Combien de temps pour devenir opérationnel ?

Deux jours d’atelier pour démarrer. Une trentaine de pages prises en réunion réelle pour devenir fluide. C’est une estimation issue de la pratique, pas une promesse marketing. La courbe varie selon la fréquence de pratique. Quelqu’un qui prend une page par semaine progresse plus vite que quelqu’un qui en prend une par mois.

Le sketchnoting fonctionne-t-il en visio ?

Oui. Sur tablette graphique ou sur papier filmé par une webcam. La logique est la même. Compresser, hiérarchiser, partager. La visio rend même la pratique plus facile parfois. Le sketchnoteur peut être moins visible. Donc plus libre dans son geste.

Comment convaincre une équipe sceptique ?

Ne pas convaincre. Montrer. Prenez une réunion en sketchnote. Affichez la page. Comparez avec le compte rendu habituel. Trois pages comme ça et la discussion change. Ce qu’on appelle un test terrain. Pas un argument théorique.

Le sketchnote remplace-t-il le compte rendu officiel ?

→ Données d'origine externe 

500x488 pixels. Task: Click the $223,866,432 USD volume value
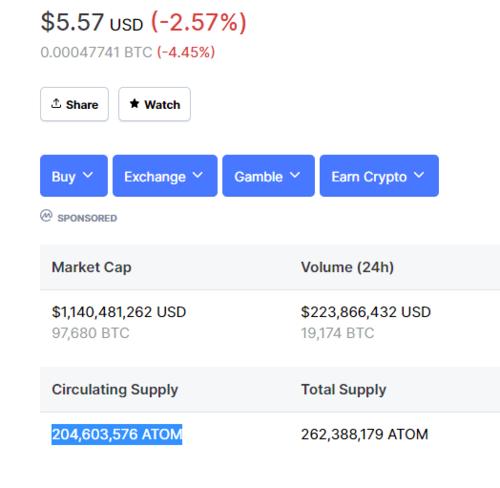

Ça dépend du contexte. Dans les réunions de pilotage et d’équipe, oui. Le sketchnote suffit. Pour les instances qui exigent un PV signé, conseil d’administration, comité social, on garde un texte court à côté. La page visuelle sert à mémoriser. Le texte officiel sert à protéger juridiquement. Les deux ne s’opposent pas.

Faut-il un sketchnoteur dédié dans chaque réunion ?

Non. Une rotation suffit. Chaque membre de l’équipe prend une page à tour de rôle. Cela force chacun à écouter activement à son tour. Et cela démocratise la pratique. La compétence ne reste pas concentrée chez une seule personne.

Trois moments où le sketchnote sauve une équipe

Il y a des moments précis où la note visuelle fait basculer une situation. Pas en général. Sur des cas concrets et reconnaissables.

Premier moment. La réunion qui tourne en boucle. Trois personnes répètent les mêmes arguments. Personne n’écoute vraiment. Le sketchnoteur trace deux camps sur la page. Il pose les arguments de chaque côté. Le groupe voit le débat. Il sort de la boucle.

Deuxième moment. La décision qui n’arrive pas. Le tour de table dure. Les options s’empilent. Le sketchnoteur dessine trois cases. Option A, option B, option C. Avec les pour et les contre visibles. Le groupe choisit en cinq minutes ce qu’il n’arrivait pas à trancher en quarante.

Troisième moment. Le nouveau qui débarque. Une personne rejoint le projet en cours de route. Elle a besoin de six réunions pour comprendre l’historique. Avec trois A4 affichées, elle est à niveau en quinze minutes. Le coût d’intégration s’effondre.

Trois situations. Trois preuves d’usage. Pas du marketing. De la pratique.

Ce qui reste quand la réunion est finie

Une page. Une seule. Lisible six mois après. Affichable. Partageable. Mémorable.

C’est ce que le sketchnoting permet. Pas du dessin. De la trace.

La vraie question n’est pas « est-ce que je sais dessiner ». La vraie question est « qu’est-ce que je veux qu’il reste de cette réunion dans trois mois ».

Si la réponse est « rien », continuez avec Word.

Si la réponse est « tout ce qui compte », essayez la page A4.